**Available records**
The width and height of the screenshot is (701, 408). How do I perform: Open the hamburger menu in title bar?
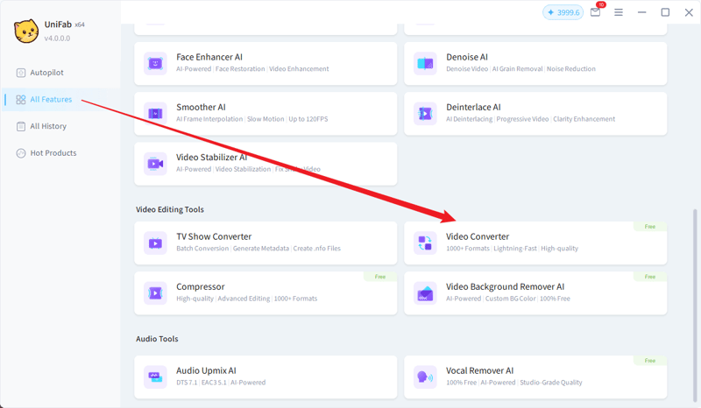coord(619,12)
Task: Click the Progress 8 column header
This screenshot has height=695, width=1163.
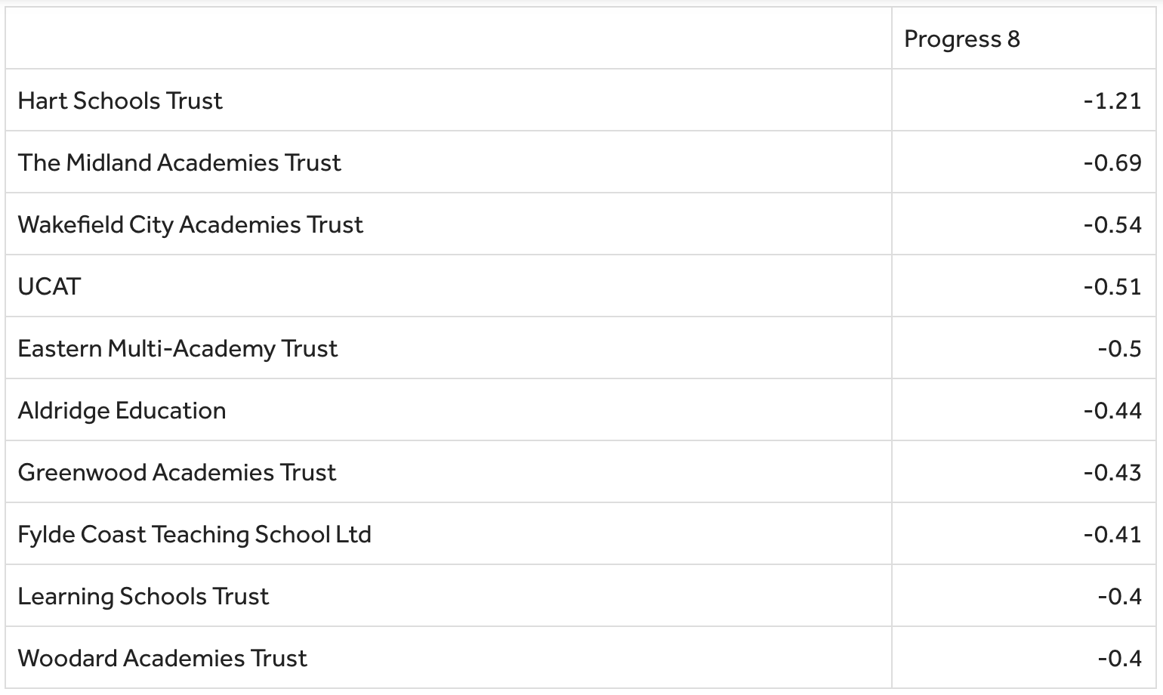Action: tap(961, 39)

**Directions**
Retype the lines above exactly, no pictures.

**Task answer**
The width and height of the screenshot is (701, 408). How do I perform: Open the hamburger menu in title bar?
coord(619,12)
Task: Click the Progress 8 column header
This screenshot has height=695, width=1163.
Action: tap(961, 39)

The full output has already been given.